Waves of regulation in perspective

Given the unprecedented level of reform, it is easy to lose sight of the overall key objectives. These objectives include, of course, greater transparency, enhanced risk management processes, wider product choice, and lower manufacturing, operating and delivery costs.

Some will argue that many of the current regulatory initiatives will fall short of their objectives. As an example, the much discussed UCITS IV Key Investor Information (KII) document was much heralded as the solution to the problematic Simplified Prospectus. However, for many, the KII will end up costing much more than the Simplified Prospectus. On the other hand, the greater level of transparency afforded through the KII disclosures may, over a period of time, be a catalyst for consolidation within the industry, driving down investment funds’ Total Expense Ratios (TERs).

The challenge for politicians, regulators and others will be to ensure that there is a balance between the cost of implementing regulatory reforms and the real value added brought about by them.


The wider issues

Looking forward from an investment fund industry perspective, the paramount test of current and future reforms will be whether they result in investment funds truly becoming the key savings vehicle of choice for both retail and institutional investors.

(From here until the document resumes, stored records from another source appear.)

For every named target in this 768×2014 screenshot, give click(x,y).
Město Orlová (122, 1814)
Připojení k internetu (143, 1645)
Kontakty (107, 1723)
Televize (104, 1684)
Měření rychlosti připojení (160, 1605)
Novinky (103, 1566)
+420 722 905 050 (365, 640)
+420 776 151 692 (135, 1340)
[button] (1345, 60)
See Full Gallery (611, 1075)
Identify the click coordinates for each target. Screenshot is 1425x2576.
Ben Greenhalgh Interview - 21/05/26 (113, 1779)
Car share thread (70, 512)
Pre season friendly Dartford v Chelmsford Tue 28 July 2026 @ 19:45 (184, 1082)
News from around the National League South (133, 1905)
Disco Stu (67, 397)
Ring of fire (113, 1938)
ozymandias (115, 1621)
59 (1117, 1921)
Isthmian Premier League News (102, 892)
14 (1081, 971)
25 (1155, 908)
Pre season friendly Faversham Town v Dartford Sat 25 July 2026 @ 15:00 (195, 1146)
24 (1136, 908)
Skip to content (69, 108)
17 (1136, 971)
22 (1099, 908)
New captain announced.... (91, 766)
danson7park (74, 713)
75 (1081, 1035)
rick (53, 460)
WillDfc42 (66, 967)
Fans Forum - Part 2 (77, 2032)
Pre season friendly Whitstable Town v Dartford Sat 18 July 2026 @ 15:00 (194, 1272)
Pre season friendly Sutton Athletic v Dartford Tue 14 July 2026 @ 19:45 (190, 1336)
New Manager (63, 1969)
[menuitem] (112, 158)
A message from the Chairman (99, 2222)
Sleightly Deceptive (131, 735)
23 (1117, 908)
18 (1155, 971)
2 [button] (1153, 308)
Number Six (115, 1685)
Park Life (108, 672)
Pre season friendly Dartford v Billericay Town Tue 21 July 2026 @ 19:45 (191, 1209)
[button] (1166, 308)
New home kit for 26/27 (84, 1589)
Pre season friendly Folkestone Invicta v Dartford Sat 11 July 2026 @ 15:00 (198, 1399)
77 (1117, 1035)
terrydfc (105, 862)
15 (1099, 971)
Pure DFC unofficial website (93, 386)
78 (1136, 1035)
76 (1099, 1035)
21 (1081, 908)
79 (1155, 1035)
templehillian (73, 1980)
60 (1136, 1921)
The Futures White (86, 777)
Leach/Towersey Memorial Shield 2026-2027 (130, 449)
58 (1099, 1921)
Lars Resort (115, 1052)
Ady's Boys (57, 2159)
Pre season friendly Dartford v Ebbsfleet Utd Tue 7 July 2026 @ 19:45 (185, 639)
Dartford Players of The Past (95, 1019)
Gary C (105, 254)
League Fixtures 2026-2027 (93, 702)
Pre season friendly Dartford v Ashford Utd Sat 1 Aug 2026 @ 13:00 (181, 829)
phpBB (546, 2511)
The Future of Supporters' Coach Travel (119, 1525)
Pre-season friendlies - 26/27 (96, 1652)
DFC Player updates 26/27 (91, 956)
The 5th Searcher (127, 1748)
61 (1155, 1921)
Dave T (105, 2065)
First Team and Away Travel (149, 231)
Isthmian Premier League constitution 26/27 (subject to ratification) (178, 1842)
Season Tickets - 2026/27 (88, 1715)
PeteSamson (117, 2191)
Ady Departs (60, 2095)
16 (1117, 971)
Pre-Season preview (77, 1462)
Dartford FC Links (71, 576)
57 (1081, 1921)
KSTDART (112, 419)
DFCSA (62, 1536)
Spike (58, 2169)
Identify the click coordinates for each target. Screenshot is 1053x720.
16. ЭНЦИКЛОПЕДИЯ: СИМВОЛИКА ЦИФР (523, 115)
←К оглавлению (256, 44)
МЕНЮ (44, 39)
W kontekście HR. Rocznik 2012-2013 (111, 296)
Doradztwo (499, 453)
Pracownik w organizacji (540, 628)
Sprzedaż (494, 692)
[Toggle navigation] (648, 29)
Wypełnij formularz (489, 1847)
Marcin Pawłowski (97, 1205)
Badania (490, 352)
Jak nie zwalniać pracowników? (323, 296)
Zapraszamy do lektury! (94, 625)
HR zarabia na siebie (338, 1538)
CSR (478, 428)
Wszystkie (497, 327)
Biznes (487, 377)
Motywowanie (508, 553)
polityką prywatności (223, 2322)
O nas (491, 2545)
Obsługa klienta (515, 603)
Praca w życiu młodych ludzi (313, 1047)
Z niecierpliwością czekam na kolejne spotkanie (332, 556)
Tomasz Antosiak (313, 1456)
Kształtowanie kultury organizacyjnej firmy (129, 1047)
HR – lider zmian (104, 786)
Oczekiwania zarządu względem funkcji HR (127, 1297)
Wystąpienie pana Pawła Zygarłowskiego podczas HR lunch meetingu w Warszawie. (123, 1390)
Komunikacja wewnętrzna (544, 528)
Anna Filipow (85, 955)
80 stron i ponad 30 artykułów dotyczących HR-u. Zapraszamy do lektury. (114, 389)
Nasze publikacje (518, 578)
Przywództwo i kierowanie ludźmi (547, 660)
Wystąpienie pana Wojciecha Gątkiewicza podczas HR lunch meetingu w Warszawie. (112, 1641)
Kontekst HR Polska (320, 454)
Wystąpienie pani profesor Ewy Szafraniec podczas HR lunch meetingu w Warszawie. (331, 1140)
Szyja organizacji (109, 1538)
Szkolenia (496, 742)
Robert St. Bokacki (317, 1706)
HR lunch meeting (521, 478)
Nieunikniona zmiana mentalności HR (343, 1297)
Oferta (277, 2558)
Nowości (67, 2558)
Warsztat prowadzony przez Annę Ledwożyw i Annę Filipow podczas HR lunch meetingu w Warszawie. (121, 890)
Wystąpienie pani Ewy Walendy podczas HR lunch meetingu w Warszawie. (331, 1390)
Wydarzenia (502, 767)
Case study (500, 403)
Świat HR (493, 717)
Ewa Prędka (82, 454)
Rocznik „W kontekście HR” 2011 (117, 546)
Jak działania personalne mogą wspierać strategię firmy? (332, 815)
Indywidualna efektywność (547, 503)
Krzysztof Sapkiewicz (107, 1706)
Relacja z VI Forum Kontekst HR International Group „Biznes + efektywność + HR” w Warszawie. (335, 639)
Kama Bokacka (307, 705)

In my view, for this to happen, it would not be enough for the current key regulatory reforms to be implemented. They would need to be complemented by:

  • Real pan-European tax reforms for investment funds. Such reforms will not be easy to achieve given the current position of many EU Member States on taxation.
  • Much greater alignment between compensation paid to the key actors in the investment fund value chain and the ultimate outcome for the investor, rather than measured on an annual, or other arbitrary, basis.
  • The establishment of Pan-European Private Pension Schemes. The future of European state pension schemes has become even more uncertain in recent years, considering the high debt burden of many countries and the low level of expected economic growth over the coming years. Therefore, privately funded pension schemes are becoming all the more important. This makes the establishment of the much discussed Pan-European Private Pension Schemes even more relevant and urgent. One would expect investment funds to be a core building block of such solutions.